**Task directions**:
Rewrite the data from the line with "Click the Your Email field" through the end, substituting "Username" for "Your Email" and leaving everything else unchanged. Leave the pictures out of your answer.

**Data entries**:
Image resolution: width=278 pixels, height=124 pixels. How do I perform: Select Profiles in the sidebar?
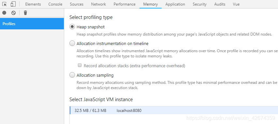(32, 23)

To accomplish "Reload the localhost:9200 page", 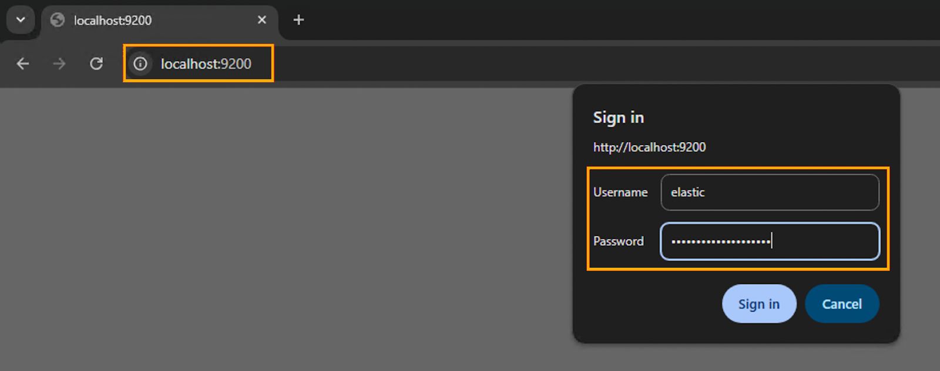I will (96, 63).
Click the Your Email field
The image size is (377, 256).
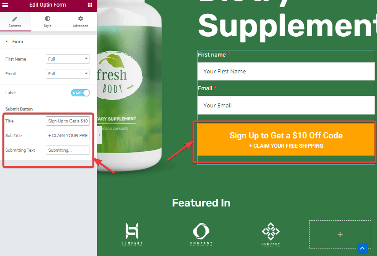[286, 105]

**Task output**:
Click the Username field
The image size is (377, 256).
[286, 105]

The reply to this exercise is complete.